Judge Beth Andrus of King County imposed the sanction last Wednesday on lawyers Richard Jolley and Stewart Estes, the Tacoma News Tribune reports. Pierce County Prosecutor Mark Lindquist had hired the two lawyers to defend a false arrest lawsuit filed by Lynn Dalsing of Longbranch.

A mediator had suggested the $250,000 figure. Testimony differed over whether Jolley asked Dalsing’s lawyer whether he would accept that amount, though the judge found the version of events by Dalsing’s lawyer more credible.

Andrus said Jolley and Estes had “engaged in bad faith litigation tactics by misleading plaintiff’s counsel into believing that Pierce County was willing to pay plaintiff $250,000, when in fact Pierce County was not willing to do so.”

“This case presents a disturbing situation that, after great reflection, the court cannot dismiss as ‘just the way the game is played,’ ” Andrus wrote. “If left unchecked, such conduct would encourage future abuses. The court cannot permit lawyers to engage in intentionally misleading conduct—whether that conduct is directed toward opposing counsel or the court.”

The prosecutor’s office had accused Dalsing of child molestation based on a photo that was later found to have nothing to do with Dalsing or the child, according to this July story by the News Tribune. Dalsing spent seven months in jail before a judge tossed the charges. Dalsing sued in state court; that is the suit before Andrus.

Dalsing’s husband, however, was convicted of multiple counts of child rape. The prosecutor’s office filed new charges against Dalsing in 2014 that accused her of helping her husband. A judge tossed those charges based on a finding of prosecutorial vindictiveness. Dalsing filed a separate suit in federal court based on prosecutor actions since the first lawsuit.
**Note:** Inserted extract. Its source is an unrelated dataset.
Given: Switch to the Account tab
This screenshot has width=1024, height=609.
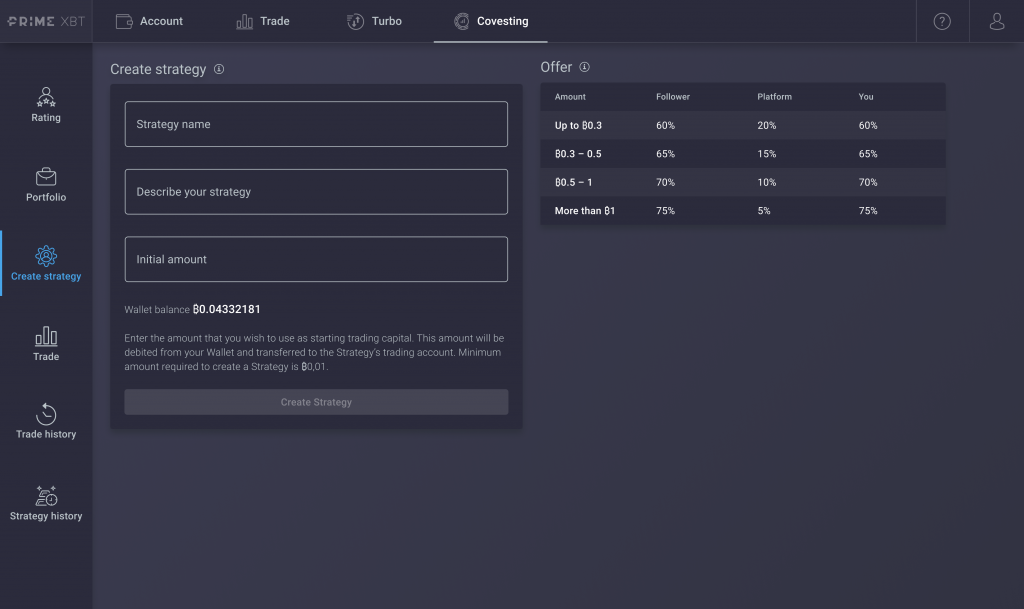Looking at the screenshot, I should pos(149,20).
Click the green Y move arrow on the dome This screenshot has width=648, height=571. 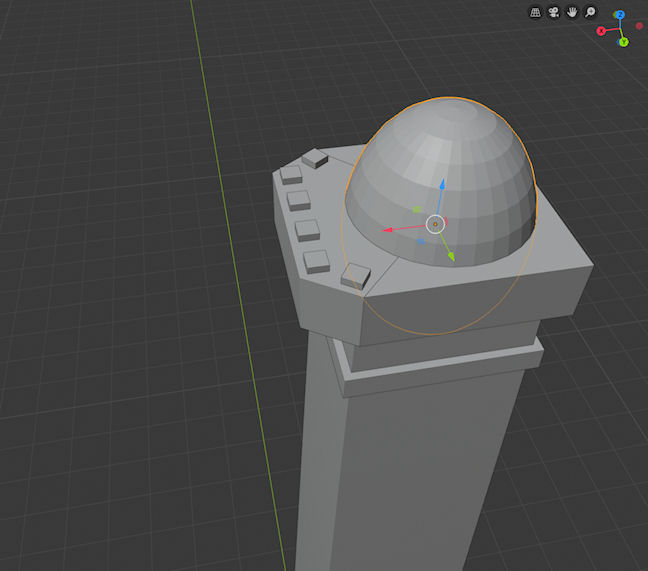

Settlement negotiations in the state suit had stalled until an adverse ruling in the federal lawsuit. At that point, Dalsing’s lawyer renewed the $250,000 settlement offer and “an agreement began to take shape,” according to the News Tribune article. Believing the $250,000 was the working amount, Dalsing’s lawyer agreed to include language sought by the prosecutor’s office that said the original charges against Dalsing were brought in good faith.

After the county risk manager refused to approve the settlement, Andrus invited a motion for sanctions.

Jolley told the News Tribune that the sanction wasn’t newsworthy, the sanction won’t be paid by the county, and the county will win the case if it goes to trial. “This has nothing to do with the merits of the lawsuit. It’s a tempest in a teapot,” he said. “Now we’re getting into the merits. This case is a dog.”